--- PROVIDED DATA Enclosed Below ---

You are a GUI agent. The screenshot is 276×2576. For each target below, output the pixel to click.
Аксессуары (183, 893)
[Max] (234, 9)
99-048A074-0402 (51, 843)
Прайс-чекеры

--- End of Enclosed PROVIDED DATA ---

• [HOW TO COMPLETE THIS TASK]: The answer should be the full set of records, reproduced exactly.

• [ANSWER SECTION]:
You are a GUI agent. The screenshot is 276×2576. For each target below, output the pixel to click.
Аксессуары (183, 893)
[Max] (234, 9)
99-048A074-0402 (51, 843)
Прайс-чекеры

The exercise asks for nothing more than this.